Don't forget, TaT School of Comm. Arts offer graduation level course proctored by Professor Frankenstein.

  • Course 501 - "short good... conjunction bad!"
  • Course 502 - "verb tense... bad.
  • Course 503 - "fire bad!"
  • Course 504 - "fire BAD!"


Your modern ways confused and frightened me... until I went to the TaT School of Communication Arts! - Unfrozen Caveman Laywer

Re:Me (0)

Anonymous Coward | about 9 years ago | (#13762757)

Being more precise, for non-native english speakers:

This isn't a plural versus singular problem, as you might initially think. "Jack and Jill have a dog named Spot," cannot be changed to "Jack have a dog named Spot", because it's plural versus singular. That's pretty obvious, but it doesn't apply here.

The real problem is that 'me' is a direct object, and 'I' is a subject. You don't say "Me is going to the store" or "Me would like ice cream", unless you're trying to be funny. And you wouldn't say, "Give that ice cream to I!"

Better phrasing for the original submission would have been "A team of students and I have been assigned....."



-- Grammar Nazi

WTF? (1, Insightful)

jericho4.0 (565125) | about 9 years ago | (#13761404)

It looks like I get to be the first one to call you on this. WTF are you talking about!? You don't 'reverse engineer' something you have the code for. Maybe you mean 'port' or 'complile'.

If you wish to start getting a handle on a chunk of code, start by reading main() along with a profilers output. Grep is your friend.

Re:WTF? (1)

NextGaurd (844638) | about 9 years ago | (#13761849)

Maybe they are trying to duplicate functionality but can't use the exact code.

Re:WTF? (3, Insightful)

TheVoice900 (467327) | about 9 years ago | (#13762222)

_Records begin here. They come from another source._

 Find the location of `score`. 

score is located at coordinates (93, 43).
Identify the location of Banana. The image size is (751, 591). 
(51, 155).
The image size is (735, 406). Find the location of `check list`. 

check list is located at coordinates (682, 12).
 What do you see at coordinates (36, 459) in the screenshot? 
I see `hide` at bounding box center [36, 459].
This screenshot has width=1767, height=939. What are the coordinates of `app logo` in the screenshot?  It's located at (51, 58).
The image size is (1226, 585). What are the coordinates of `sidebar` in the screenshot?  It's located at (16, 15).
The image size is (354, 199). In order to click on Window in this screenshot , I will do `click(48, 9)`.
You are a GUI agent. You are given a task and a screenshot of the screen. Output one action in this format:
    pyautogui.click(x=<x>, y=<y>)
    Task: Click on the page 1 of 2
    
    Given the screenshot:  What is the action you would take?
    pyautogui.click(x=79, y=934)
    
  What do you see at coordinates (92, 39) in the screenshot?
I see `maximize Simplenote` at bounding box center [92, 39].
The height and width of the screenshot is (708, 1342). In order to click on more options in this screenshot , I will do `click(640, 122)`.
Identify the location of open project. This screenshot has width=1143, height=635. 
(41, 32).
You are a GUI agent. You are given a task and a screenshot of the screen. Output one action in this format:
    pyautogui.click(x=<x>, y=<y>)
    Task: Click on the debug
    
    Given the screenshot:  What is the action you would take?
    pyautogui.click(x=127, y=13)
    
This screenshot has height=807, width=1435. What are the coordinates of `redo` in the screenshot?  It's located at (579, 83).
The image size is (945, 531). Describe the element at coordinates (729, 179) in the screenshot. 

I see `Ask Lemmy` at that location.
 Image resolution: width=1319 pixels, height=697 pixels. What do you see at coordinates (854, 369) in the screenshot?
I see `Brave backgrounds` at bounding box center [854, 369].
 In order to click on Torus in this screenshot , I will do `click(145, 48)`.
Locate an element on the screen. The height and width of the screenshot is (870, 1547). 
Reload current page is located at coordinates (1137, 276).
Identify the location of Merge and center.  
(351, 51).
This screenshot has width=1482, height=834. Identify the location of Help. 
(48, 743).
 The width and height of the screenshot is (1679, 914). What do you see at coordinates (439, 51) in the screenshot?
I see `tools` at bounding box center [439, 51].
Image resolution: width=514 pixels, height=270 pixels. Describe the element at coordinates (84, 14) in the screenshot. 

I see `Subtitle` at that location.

Just because you have the code doesn't mean you know how the system is assembled and how all the components work together. "Reverse Engineering" is a pretty loosely defined, but if you take it literally, it's just that.. reversing the engineering process. From the description of the question, the poster is looking to take the finished product (the source for this game..) and move back up the high level design phase. This means analyzing the module interconnections, class hierarchy, and that sort of stuff. It doesn't necessarily mean they want to "port" or "compile" it.

Re:WTF? (1)

Scorchio (177053) | about 9 years ago | (#13766887)

Reminded me of a porting project I had a few years back. We had pretty much all the source code from the game, but only binaries for the proprietary libraries it relied heavily on. In fact, it was only when we started pulling the thing apart that we found out just how much stuff was hidden away in the libraries. For example, a lot of the code seemed very disjointed - most sections didn't seem to be called from anywhere. We found that all entities (player, enemies, effects, menus, sounds, and so on) were set up as tasks with common data structure headers containing function pointers and linkage, and the whole thing got build up as a tree. Re-implementing the task manager from the library code was a huge step towards getting the port to run.

We had the game running on the original platform, with a debugger and disassembler, so disassembling the libraries wasn't too bad - actually it was quite fun. The libs were compiled c code, which made it easier to pull out a c implementation, especially as we knew from the library stub name roughly what it was supposed to do and what data was going in.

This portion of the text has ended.